Implementing binary heap without an array

PUBLISHED ON NOV 17, 2011 — BINARY HEAP, JAVA, PROGRAMMING

So I had this school assignment to implement a binary heap with a twist of not using an array to store the binary tree. You might think that this is an easy problem to solve and after some thinking it turns out that it isn’t much harder than the generic array implementation. However if this is the first time you’re implementing binary heap this way, you’ll likely find it difficult to insert new nodes in O(lg n) time. With arrays you can always find the last element in constant time. Unfortunately this is not the case with object references unless you have a trick or two in your sleeve. Once you’re able t access last node of the heap and sibling nodes of a particular node in constant time, the solution is similar to any text book implementation.
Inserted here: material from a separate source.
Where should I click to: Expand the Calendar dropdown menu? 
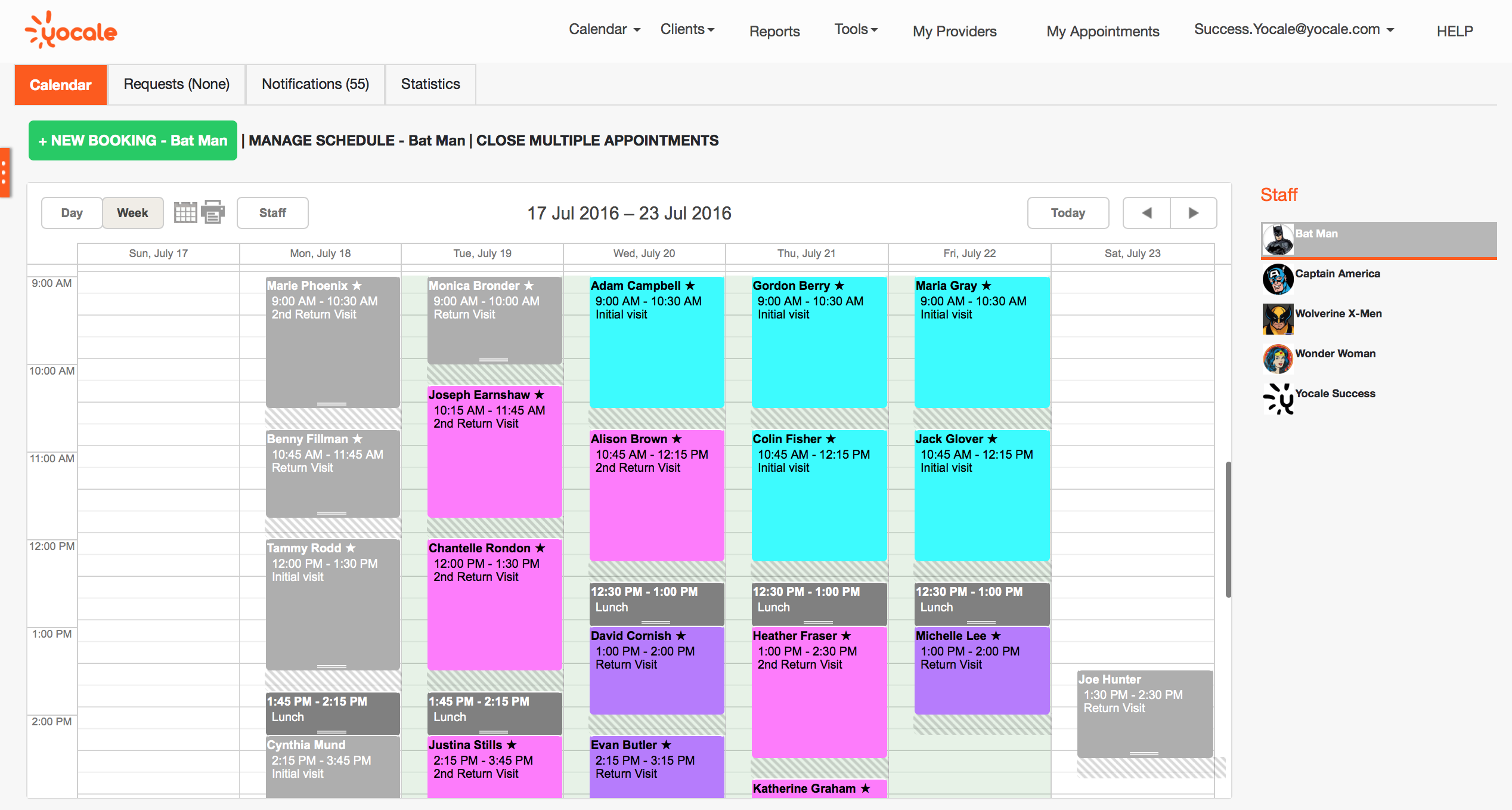point(604,29)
It is also worth noting that at the time of writing google isn’t much of a help solving this problem because next to every example shows the array implementation.

I solved the problem by adding all the node into a binary tree AND a doubly linked list. Then I use the linked list to access last node of the heap and siblings of an individual node. There might be other viable solutions as well but this is by far the easiest I’ve heard of. As I’m lazy and can’t be bothered to draw pictures to further explain the solution. I pushed the source code to a github repository. The original repository was a bit messy and in Finnish so no commit history for you guys, sorry.